Today is Good Friday,
the bleakest moment for us in the gospel story. To refresh your memory, here
are the four Gospel accounts of the story.
§ Matthew 26:14-27:66
§ Mark 14:12-15:47
§ Luke 22-23
§ John 18-19
Reading
the story of Jesus’ arrest, trial, and crucifixion today, we have the benefit
of knowing that it’s all leading up to the triumph of the Resurrection. But to
the Jesus-followers present at the scene, it must have seemed that the world,
as they knew it, was falling apart.
One of
the challenges of reading the crucifixion story more than two thousand years
ago is that it is difficult for us to empathize with its participants.
The best
way to mildly experience Jesus and his crucifixion is to take time to meditate
on each day leading up to his crucifixion. Read the passages repeatedly,
meditate on them in silence, and pray to the Lord in a personal way. If
possible, pray and dialogue with others so that you can talk about it and think
of the event through different lenses.
Another
way to experience to some degree the gamut of emotions the followers of Jesus
went through is to think about those closest to you that you have lost.

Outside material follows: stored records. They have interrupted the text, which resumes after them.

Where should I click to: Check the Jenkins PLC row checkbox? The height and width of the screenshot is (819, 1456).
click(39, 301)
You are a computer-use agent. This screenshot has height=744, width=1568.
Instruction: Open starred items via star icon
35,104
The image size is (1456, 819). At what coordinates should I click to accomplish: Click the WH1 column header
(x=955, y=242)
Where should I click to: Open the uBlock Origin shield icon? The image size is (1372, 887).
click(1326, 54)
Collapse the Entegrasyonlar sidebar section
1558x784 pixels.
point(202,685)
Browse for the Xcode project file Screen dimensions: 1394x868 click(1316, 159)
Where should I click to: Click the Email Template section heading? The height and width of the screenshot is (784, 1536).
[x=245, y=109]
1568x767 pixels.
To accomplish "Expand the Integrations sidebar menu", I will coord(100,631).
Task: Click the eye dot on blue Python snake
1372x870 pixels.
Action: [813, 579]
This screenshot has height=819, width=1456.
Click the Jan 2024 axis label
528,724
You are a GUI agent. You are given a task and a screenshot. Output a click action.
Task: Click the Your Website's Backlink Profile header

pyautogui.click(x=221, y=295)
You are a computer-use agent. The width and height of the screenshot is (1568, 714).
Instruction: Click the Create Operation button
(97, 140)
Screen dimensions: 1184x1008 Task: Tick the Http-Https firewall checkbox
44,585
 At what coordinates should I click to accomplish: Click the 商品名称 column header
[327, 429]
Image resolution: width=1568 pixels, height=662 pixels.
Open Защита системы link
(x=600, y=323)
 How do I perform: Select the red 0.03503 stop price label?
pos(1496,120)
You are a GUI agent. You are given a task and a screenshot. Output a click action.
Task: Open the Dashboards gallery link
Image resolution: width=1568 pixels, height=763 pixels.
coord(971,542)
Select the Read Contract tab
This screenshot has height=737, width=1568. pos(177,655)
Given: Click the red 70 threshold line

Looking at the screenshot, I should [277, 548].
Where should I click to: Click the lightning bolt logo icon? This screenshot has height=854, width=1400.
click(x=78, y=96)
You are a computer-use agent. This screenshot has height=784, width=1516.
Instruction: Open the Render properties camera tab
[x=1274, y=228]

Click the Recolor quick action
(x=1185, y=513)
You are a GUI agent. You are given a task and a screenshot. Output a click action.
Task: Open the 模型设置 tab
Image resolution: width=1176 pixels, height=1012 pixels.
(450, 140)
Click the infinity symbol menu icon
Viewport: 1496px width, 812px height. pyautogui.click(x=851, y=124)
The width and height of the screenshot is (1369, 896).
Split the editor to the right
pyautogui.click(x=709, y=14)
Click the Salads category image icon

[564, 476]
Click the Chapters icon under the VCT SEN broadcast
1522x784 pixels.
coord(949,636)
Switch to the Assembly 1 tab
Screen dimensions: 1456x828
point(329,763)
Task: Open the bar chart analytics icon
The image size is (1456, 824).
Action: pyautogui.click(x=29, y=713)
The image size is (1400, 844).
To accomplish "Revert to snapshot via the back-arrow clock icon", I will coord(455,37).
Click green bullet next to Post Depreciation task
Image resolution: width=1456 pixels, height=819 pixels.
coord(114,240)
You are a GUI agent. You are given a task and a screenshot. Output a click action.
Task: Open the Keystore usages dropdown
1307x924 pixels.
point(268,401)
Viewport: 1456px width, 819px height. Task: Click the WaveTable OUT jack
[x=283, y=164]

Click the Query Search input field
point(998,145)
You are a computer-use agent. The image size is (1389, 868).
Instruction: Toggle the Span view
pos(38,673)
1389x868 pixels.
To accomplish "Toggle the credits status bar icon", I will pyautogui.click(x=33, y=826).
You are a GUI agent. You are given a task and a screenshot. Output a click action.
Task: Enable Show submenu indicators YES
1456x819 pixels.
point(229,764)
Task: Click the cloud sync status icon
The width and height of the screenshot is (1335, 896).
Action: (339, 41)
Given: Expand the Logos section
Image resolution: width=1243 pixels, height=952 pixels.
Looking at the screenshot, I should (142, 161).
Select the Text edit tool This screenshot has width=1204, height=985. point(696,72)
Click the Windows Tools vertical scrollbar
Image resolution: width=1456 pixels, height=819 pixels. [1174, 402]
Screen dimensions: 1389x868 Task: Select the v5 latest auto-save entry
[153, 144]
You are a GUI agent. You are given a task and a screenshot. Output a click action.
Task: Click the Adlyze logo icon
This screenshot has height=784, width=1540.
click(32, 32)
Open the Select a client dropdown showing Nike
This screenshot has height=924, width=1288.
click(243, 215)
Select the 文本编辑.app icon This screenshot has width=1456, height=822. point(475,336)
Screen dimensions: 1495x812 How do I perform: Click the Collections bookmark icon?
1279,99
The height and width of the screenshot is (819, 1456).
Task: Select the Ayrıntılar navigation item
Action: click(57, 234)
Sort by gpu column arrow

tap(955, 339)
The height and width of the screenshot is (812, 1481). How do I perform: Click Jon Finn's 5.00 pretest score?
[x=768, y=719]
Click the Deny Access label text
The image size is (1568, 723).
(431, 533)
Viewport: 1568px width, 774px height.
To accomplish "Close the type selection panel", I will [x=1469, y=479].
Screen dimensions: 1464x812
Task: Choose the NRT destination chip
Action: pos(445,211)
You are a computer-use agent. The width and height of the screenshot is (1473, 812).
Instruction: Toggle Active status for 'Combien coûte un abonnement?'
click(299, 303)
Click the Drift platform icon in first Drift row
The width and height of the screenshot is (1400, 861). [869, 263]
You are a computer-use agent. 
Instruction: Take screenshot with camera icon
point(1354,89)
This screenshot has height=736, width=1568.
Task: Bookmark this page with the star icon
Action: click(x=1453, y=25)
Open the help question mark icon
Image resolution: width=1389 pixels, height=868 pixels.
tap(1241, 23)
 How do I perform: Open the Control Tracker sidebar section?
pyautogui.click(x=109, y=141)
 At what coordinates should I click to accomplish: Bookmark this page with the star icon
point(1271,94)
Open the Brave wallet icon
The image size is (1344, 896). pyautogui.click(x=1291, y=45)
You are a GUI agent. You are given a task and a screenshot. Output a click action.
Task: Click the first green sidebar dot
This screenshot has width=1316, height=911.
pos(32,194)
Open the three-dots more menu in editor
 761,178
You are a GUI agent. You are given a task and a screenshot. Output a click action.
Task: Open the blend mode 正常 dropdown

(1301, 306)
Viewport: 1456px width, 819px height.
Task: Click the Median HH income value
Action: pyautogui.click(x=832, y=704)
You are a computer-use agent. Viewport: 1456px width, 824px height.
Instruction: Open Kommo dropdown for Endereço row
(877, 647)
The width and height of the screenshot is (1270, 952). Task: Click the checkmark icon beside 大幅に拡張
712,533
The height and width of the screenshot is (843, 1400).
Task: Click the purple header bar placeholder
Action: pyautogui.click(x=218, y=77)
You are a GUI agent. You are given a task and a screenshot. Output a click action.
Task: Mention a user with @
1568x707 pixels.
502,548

My Story of Loss: For me, it is my
father. Although I was only seven-years-old, I can practically remember
everything that led up to his death. You see, my father was someone I put my
hope in as a child. He was someone I trusted. Someone who I could turn to amid
my pain.
I
remember leaving a juvenile detention center the night that he died. My brother
and I had stayed there for an extended period of time because the courts did
not know where to place us kids. Finally, they decided that my brother would
live with my mom and I would be sent to a Foster Home.
When my
parents found out about the arrangement, they did not want to lose me, so they
got back together for my sake. It was a happy day, one that I had longed for in
my young life.
When we
made it home to Fort Lewis, Washington, while my brother and I were playing
with his pinball machine upstairs, my father had a heart attack and was taken
by ambulance to Madigan Hospital. They were not able to revive him. He was
dead.
Later, my
mom told me what had happened, and, I was in total shock and disbelief. I could
not understand it, I had experienced such joy that day, knowing my family was
back together. The pendulum had swung
from extreme joy to ultra-extreme grief.
I
remember the next day I woke up, I had hoped it was all a bad dream. It wasn’t,
it was as real as the heaviness in my heart. I had lost someone I had given my
life to as a seven-year-old.
Good
Friday: As I reflect on my steps of loss, I can to some degree understand how
all those followers of Jesus felt. Their hope in life was gone. The person that
gave them value and worth had now left the building. No doubt they were in
disbelief and trying to process what happened. No doubt they woke up the next day
and hoped it was a bad dream. It was not, it was as real as the intense pain in their
soul.
Yet, and
this is hard for many to understand, this tragic outcome had to happen for
there to be hope for our tomorrow. In the end, there just was just no other way to
solve the criminal problem of sin. You must remember, Jesus did not dread having to die, he had prophesied that reality on several occasions throughout his ministry. What he dreaded the most was that
you and I would not be able to have that relationship with God that would
guarantee your joy and peace now, and your eternity for tomorrow.
So, as
you reflect on Good Friday, remember the One who valued you to such an extent that he
gave his very life for you. Why would he do such a thing? Jesus did it so that you would experience life to the fullest now, and throughout all eternity tomorrow. May you find strength as you reflect on the magnitude of what happened on that Good Friday. History was changed now and forever!